TASK INSTRUCTIONS = Repeat only the lines between the one with "Select the red-brown vintage car photo" and the end of the material below, both ends included. Omit any picture.

DATA RECORDS =

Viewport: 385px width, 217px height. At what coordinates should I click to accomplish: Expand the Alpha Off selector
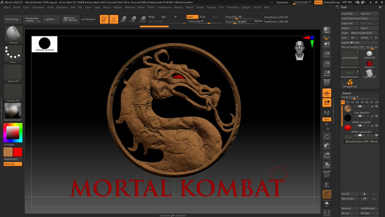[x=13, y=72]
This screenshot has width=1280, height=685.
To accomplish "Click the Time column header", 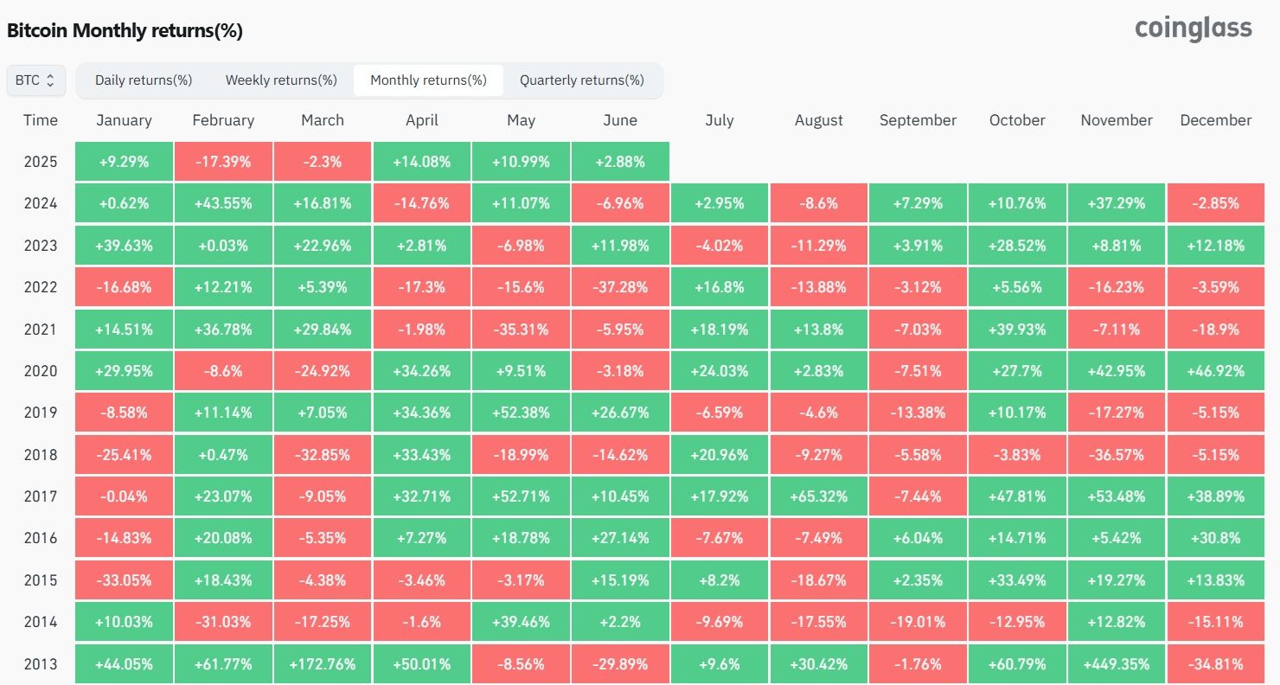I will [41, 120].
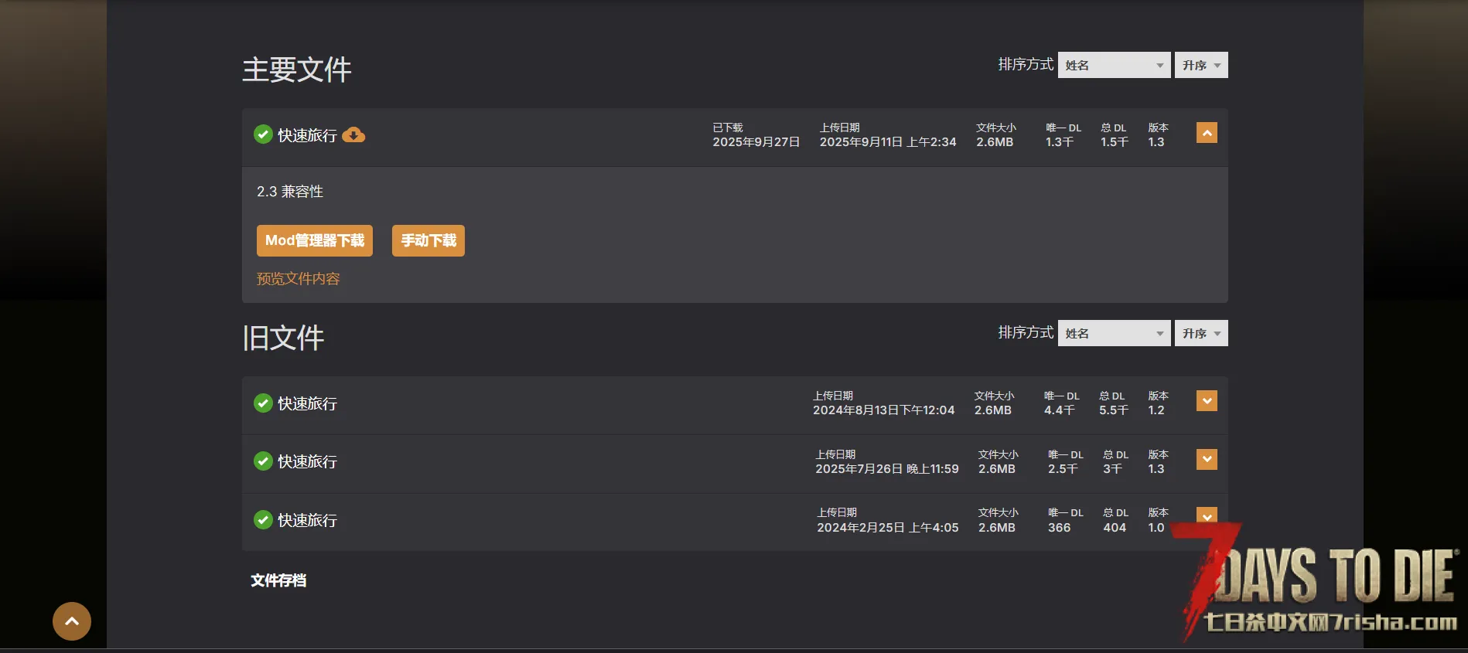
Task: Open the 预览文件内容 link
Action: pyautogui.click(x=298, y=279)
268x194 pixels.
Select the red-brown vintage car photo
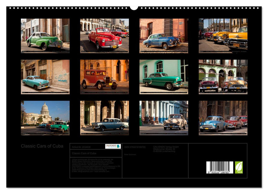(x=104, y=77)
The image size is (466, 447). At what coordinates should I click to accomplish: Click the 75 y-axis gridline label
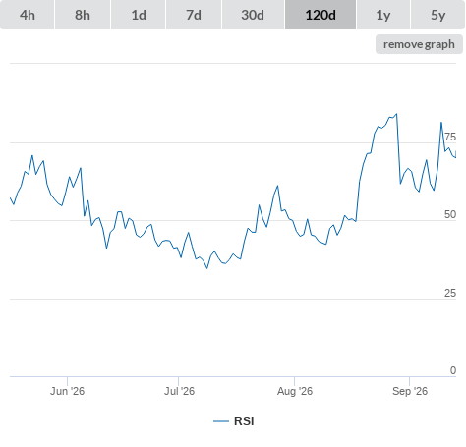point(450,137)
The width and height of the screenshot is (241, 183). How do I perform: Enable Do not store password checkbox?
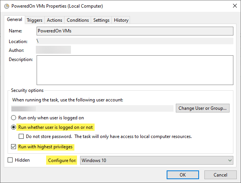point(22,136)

RESPONSE TO THIS EXERCISE =
Select the red-brown vintage car photo
(x=104, y=77)
The image size is (466, 447). At what coordinates should I click to accomplish: Click the 75 y-axis gridline label
point(450,137)
The width and height of the screenshot is (241, 183). How do I perform: Enable Do not store password checkbox?
point(22,136)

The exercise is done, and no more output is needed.